Enunciado:
Copia sin cambios las filas que van desde la que contiene "The width and" hasta la que contiene "will (x=53, y=248).", incluidas ambas.

Datos de trabajo:
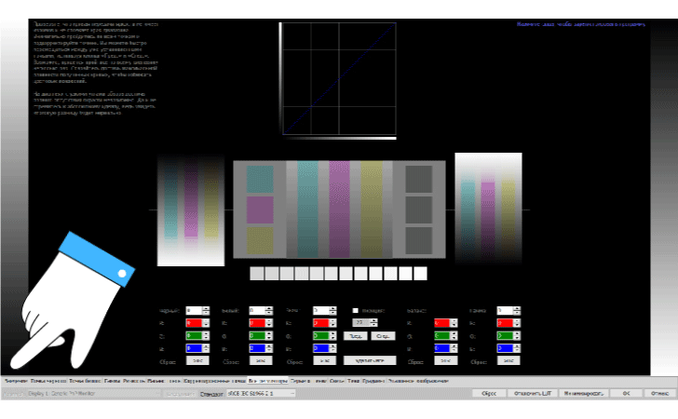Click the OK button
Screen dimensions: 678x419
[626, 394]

---

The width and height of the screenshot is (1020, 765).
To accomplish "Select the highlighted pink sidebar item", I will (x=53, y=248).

Respuesta completa:
The width and height of the screenshot is (1020, 765).
To accomplish "Select the highlighted pink sidebar item", I will (x=53, y=248).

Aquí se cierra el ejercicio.